ACTION ITEM | Search the material for the word "agent" and copy each line that holds it.

(Beginning of RECORDS TO USE)

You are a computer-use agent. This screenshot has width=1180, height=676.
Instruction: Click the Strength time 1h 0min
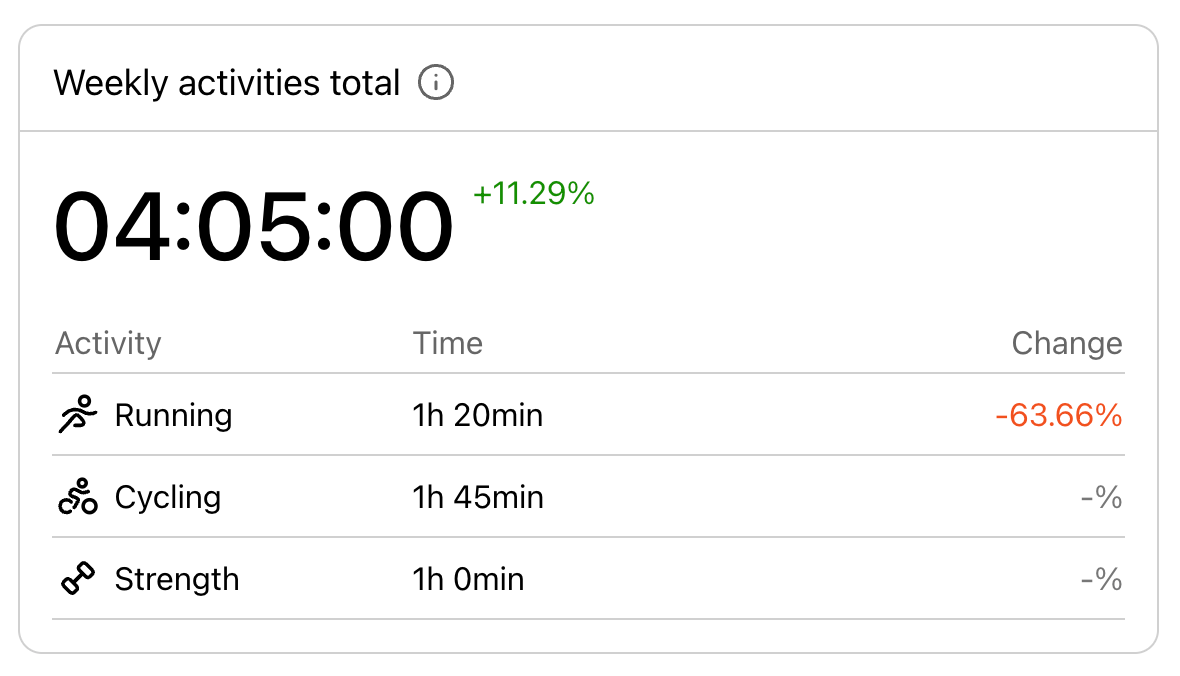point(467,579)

(End of RECORDS TO USE)
(Beginning of RECORDS TO USE)

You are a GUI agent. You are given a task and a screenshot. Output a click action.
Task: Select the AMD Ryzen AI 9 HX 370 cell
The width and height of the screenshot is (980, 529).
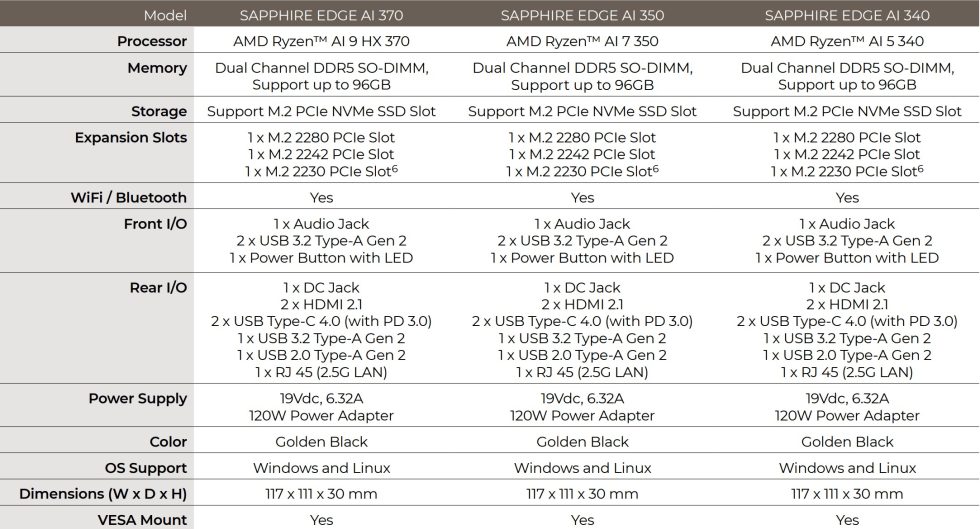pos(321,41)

(End of RECORDS TO USE)

THE COMPLETED TASK |
You are a computer-use agent. This screenshot has width=1180, height=676.
You are a GUI agent. You are given a task and a screenshot. Output a click action.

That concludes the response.